'''
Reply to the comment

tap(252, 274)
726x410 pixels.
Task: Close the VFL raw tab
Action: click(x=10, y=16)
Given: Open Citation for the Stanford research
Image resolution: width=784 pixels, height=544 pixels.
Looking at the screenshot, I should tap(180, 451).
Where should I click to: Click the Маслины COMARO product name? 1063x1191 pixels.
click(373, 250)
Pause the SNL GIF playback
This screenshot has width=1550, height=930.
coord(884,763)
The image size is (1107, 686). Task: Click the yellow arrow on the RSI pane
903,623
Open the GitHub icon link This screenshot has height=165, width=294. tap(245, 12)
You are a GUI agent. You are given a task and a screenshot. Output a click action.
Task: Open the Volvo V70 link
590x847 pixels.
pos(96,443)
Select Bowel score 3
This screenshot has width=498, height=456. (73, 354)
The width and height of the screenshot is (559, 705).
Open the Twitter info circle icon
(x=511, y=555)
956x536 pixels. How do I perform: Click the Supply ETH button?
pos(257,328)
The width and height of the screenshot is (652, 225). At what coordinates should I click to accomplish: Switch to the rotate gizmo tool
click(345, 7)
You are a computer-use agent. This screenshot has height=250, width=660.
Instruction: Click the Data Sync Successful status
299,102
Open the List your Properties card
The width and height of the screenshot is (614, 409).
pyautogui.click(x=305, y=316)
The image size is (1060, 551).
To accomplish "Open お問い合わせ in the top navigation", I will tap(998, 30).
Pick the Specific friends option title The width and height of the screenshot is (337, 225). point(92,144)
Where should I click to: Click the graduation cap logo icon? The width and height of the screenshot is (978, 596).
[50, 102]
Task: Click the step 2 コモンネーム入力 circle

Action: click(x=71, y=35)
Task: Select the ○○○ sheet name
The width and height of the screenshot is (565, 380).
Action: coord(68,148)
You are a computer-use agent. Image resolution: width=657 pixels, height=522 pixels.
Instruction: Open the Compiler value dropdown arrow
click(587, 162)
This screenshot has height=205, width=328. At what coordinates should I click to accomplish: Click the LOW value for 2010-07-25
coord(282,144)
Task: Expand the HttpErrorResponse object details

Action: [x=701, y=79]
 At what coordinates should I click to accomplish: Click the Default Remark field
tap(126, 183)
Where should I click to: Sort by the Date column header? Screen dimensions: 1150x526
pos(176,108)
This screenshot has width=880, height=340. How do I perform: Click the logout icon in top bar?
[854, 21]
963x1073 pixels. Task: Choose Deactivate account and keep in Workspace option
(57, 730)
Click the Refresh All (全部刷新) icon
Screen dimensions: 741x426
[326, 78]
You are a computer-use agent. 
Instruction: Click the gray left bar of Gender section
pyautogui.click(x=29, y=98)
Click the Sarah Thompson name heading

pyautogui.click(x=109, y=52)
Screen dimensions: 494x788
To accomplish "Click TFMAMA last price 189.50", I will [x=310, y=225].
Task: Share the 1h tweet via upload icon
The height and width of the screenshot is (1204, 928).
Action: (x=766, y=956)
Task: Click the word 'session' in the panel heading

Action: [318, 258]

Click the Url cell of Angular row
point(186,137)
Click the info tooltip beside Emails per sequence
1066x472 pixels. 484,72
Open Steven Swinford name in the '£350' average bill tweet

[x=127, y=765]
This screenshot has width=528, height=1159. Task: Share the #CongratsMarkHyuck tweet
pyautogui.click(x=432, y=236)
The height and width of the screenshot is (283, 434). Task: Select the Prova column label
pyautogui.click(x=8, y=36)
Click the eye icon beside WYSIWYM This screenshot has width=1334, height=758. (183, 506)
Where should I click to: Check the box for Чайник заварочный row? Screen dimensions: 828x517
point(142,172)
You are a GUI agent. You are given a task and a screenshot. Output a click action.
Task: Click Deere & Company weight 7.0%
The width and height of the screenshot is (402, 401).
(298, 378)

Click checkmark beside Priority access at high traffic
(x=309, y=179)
'''
● **THE PROBLEM**
Respond with the lines above, from the one that holds "Click the Refresh All (全部刷新) icon" to the end of the listing, each repeated exactly, and with no other material.

● **TASK RESULT**
Click the Refresh All (全部刷新) icon
Screen dimensions: 741x426
[326, 78]
You are a computer-use agent. 
Instruction: Click the gray left bar of Gender section
pyautogui.click(x=29, y=98)
Click the Sarah Thompson name heading

pyautogui.click(x=109, y=52)
Screen dimensions: 494x788
To accomplish "Click TFMAMA last price 189.50", I will [x=310, y=225].
Task: Share the 1h tweet via upload icon
The height and width of the screenshot is (1204, 928).
Action: (x=766, y=956)
Task: Click the word 'session' in the panel heading

Action: [318, 258]

Click the Url cell of Angular row
point(186,137)
Click the info tooltip beside Emails per sequence
1066x472 pixels. 484,72
Open Steven Swinford name in the '£350' average bill tweet

[x=127, y=765]
This screenshot has width=528, height=1159. Task: Share the #CongratsMarkHyuck tweet
pyautogui.click(x=432, y=236)
The height and width of the screenshot is (283, 434). Task: Select the Prova column label
pyautogui.click(x=8, y=36)
Click the eye icon beside WYSIWYM This screenshot has width=1334, height=758. (183, 506)
Where should I click to: Check the box for Чайник заварочный row? Screen dimensions: 828x517
point(142,172)
You are a GUI agent. You are given a task and a screenshot. Output a click action.
Task: Click Deere & Company weight 7.0%
The width and height of the screenshot is (402, 401).
(298, 378)

Click checkmark beside Priority access at high traffic
(x=309, y=179)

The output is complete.